PDF & Image Tools

Running a background-removal neural net in the browser, with no two devices treated the same

By Swathik··10 min read
webgpuwebassemblymachine-learningprivacy
A phone in sharp focus on a warm wooden desk, with a tablet showing an image in an editing app and a laptop running a photo library behind it

Every "AI background remover, 100% in the browser" demo you've ever clicked runs beautifully. On the author's MacBook. Then someone opens it on a three-year-old Android, the tab spins for forty seconds, and either the model never loads or the page goes white and the OS quietly reaps it. The author never sees this, because the author has a MacBook, and a MacBook is structurally incapable of reproducing the bug.

I shipped one of these tools. It removes the background from an image entirely on-device: no upload, works offline after the first load. Getting it running on a desktop GPU took an afternoon. Getting the same idea to survive contact with actual phones took weeks, and the fix was never "optimize the model." It was: stop pretending one engine fits every device.

That's the part the demos skip. So here's the real routing, why each branch exists, and the one specific combination of headers and threads that reliably hangs an iPhone.

The afternoon version (and why it lies)

The happy path really is short. transformers.js will load an ONNX segmentation model and run it on WebGPU with fp16 weights in about six lines:

import { AutoModel, AutoProcessor, env } from "@huggingface/transformers";

env.allowLocalModels = false;

const MODEL_ID = "studioludens/birefnet-lite-512"; // ~98MB fp16, Apache-2.0

const processor = await AutoProcessor.from_pretrained(MODEL_ID);
const model = await AutoModel.from_pretrained(MODEL_ID, {
  dtype: "fp16",
  device: "webgpu",
});

On a desktop with a real GPU this flies. The fp16 weights halve both the download and the VRAM, the mask comes out clean, and you feel like a genius. Ship it. Tweet about it.

Then the bug reports land. They're all from phones, and no two of them describe the same failure. One phone loads the model and freezes the entire UI mid-inference. Another never finishes booting the worker at all. A third goes white and reloads itself, like it's embarrassed. None of it reproduces on the machine you built it on. That's the worst flavor of bug, the kind where your test setup physically cannot see what's wrong.

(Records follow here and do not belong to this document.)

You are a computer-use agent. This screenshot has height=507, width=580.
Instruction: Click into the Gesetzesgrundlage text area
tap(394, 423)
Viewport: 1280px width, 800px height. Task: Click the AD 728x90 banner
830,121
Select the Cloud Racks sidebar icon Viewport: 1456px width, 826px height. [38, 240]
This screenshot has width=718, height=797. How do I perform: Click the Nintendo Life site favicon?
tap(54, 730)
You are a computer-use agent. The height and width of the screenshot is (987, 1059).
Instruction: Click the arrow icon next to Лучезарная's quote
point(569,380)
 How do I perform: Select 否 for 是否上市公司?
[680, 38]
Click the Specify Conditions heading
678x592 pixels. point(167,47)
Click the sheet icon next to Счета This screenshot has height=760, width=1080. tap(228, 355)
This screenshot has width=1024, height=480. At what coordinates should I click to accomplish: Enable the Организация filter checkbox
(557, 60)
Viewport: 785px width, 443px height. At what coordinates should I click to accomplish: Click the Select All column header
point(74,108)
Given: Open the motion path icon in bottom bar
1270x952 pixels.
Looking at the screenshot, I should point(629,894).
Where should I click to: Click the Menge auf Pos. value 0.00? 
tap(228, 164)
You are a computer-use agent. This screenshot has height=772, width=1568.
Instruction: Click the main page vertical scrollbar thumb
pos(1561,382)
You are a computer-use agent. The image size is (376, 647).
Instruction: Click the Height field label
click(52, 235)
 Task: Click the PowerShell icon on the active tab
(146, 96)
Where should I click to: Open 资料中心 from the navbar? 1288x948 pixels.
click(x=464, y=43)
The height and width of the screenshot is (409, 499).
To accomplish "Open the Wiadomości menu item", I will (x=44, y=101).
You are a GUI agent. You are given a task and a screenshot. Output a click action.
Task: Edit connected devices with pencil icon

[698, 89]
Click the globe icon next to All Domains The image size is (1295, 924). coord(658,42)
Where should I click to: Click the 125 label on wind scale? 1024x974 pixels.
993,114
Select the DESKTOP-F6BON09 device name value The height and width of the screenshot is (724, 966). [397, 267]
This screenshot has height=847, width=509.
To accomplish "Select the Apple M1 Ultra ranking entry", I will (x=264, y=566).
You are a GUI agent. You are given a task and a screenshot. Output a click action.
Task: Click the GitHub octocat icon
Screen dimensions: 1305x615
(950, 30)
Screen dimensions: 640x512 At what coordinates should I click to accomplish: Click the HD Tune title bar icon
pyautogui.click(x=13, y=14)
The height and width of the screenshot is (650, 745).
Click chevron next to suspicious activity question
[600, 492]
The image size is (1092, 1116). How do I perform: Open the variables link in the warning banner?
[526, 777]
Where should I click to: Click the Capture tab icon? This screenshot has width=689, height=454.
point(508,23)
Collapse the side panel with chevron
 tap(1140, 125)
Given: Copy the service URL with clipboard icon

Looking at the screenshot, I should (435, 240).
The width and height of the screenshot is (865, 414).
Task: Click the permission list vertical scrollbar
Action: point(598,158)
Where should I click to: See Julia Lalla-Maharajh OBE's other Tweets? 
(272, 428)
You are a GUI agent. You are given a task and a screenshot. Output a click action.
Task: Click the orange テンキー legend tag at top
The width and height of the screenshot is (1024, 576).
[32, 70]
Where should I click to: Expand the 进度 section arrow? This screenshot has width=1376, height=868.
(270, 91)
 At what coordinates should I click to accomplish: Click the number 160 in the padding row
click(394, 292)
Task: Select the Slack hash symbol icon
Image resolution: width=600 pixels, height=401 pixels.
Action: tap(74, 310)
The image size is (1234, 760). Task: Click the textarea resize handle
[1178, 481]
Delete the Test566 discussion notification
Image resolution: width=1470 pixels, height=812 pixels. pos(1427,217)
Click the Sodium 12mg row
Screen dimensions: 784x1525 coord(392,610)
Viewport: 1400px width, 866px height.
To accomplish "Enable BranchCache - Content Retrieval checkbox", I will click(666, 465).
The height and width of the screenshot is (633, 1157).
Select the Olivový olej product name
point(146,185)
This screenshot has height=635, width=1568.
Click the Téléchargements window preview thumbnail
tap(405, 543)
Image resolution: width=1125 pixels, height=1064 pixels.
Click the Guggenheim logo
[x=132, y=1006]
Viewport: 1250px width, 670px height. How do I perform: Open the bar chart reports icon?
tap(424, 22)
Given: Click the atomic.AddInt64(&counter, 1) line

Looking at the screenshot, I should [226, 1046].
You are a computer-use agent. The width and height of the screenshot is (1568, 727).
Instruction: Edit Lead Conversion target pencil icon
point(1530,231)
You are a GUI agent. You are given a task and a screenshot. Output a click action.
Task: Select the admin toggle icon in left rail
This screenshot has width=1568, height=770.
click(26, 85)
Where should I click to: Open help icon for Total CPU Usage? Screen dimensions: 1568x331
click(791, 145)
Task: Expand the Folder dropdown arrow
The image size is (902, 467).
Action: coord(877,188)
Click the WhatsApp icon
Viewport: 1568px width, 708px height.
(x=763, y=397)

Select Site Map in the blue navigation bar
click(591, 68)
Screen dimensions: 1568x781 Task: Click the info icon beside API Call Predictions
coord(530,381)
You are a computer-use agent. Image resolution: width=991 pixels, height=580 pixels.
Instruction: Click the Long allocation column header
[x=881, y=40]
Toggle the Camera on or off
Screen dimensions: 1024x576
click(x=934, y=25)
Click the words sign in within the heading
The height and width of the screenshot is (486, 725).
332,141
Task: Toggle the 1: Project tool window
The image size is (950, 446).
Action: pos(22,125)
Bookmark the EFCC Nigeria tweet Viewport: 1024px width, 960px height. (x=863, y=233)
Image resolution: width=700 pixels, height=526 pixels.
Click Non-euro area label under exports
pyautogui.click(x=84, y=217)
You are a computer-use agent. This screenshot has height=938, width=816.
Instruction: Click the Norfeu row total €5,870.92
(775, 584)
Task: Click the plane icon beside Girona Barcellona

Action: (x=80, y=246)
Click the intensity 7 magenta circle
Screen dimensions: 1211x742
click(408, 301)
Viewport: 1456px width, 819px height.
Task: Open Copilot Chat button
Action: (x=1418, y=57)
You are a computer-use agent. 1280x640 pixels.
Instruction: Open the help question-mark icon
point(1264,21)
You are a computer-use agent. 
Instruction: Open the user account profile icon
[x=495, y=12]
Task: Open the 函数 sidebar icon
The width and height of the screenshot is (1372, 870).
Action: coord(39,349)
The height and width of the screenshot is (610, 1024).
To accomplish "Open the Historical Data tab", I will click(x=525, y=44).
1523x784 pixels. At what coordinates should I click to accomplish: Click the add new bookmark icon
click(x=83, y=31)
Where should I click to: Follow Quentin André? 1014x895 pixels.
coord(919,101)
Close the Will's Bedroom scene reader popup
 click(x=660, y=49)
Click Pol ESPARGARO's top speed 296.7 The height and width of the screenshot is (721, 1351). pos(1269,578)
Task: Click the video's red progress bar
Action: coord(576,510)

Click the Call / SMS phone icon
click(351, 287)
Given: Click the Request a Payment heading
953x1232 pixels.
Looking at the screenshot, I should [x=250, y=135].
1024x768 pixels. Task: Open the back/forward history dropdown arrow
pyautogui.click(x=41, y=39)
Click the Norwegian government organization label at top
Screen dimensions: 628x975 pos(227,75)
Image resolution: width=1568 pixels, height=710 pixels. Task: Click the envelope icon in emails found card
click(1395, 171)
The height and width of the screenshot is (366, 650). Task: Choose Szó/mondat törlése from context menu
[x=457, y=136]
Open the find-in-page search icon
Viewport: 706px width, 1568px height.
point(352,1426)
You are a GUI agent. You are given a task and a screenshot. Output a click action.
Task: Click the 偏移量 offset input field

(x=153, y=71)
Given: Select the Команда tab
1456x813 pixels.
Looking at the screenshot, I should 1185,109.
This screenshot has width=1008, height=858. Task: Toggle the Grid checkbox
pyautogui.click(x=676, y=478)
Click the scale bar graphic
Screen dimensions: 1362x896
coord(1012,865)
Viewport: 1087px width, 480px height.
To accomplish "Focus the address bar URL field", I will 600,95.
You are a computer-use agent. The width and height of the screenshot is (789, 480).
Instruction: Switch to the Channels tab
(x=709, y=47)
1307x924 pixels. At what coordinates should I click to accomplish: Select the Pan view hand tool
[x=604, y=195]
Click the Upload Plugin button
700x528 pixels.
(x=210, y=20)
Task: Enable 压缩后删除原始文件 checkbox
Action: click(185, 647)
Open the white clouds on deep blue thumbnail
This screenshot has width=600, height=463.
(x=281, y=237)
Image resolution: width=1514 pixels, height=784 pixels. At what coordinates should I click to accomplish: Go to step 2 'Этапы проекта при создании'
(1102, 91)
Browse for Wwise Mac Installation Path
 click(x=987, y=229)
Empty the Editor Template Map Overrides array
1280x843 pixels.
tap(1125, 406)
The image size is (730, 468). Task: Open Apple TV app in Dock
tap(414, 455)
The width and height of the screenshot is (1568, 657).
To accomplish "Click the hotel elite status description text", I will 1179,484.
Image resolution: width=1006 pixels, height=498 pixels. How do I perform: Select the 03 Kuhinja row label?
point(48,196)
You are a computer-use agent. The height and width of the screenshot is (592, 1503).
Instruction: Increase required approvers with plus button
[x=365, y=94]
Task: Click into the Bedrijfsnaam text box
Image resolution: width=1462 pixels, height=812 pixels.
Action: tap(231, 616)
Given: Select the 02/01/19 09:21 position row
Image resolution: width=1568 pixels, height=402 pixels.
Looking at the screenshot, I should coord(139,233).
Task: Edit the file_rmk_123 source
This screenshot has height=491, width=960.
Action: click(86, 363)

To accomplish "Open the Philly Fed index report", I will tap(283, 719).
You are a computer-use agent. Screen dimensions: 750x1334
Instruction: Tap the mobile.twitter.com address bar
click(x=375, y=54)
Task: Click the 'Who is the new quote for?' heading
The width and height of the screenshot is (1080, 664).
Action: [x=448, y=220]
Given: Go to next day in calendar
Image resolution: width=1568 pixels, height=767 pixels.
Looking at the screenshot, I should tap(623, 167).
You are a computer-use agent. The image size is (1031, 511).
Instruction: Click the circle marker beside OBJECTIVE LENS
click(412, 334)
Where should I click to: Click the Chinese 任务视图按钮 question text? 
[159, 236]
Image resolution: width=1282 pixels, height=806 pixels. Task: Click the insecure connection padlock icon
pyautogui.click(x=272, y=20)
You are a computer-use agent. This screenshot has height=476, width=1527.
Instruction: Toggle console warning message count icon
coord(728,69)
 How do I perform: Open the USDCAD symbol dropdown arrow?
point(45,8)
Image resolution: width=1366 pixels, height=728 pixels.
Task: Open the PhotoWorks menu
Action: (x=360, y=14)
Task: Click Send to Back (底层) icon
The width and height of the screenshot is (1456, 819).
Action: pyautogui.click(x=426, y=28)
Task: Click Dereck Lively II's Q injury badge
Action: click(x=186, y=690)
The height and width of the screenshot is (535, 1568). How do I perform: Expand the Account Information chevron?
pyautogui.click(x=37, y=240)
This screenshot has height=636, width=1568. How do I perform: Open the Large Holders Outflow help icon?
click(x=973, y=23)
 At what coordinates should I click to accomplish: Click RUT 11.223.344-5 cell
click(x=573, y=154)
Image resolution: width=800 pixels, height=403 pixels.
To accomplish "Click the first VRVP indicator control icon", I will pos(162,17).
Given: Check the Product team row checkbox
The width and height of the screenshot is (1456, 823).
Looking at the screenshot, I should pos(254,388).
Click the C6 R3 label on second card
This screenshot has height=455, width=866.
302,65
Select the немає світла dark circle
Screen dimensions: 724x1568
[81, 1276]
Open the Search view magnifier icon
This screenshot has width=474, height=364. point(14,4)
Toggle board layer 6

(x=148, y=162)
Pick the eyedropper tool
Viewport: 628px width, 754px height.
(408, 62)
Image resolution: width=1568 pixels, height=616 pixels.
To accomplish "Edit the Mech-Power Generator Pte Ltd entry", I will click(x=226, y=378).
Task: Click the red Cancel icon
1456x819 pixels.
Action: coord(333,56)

A few things turn out to be true at the same time, and you don't get to ignore any of them:

  • Most phones don't have usable WebGPU in the browser. iOS Safari is the cruel one here: it claims support, then hangs WebKit/ONNX inference instead of failing loudly. A hang is worse than a crash, because a crash you can at least catch.
  • The fallback, multi-threaded WASM, needs SharedArrayBuffer. Which needs cross-origin isolation. Which is the exact thing that makes some phones refuse to start the worker in the first place.
  • A mid-range phone has a sliver of your laptop's RAM and memory bandwidth, so the tempting "just run it on the main thread" shortcut turns a 4-second job into a 40-second frozen tab.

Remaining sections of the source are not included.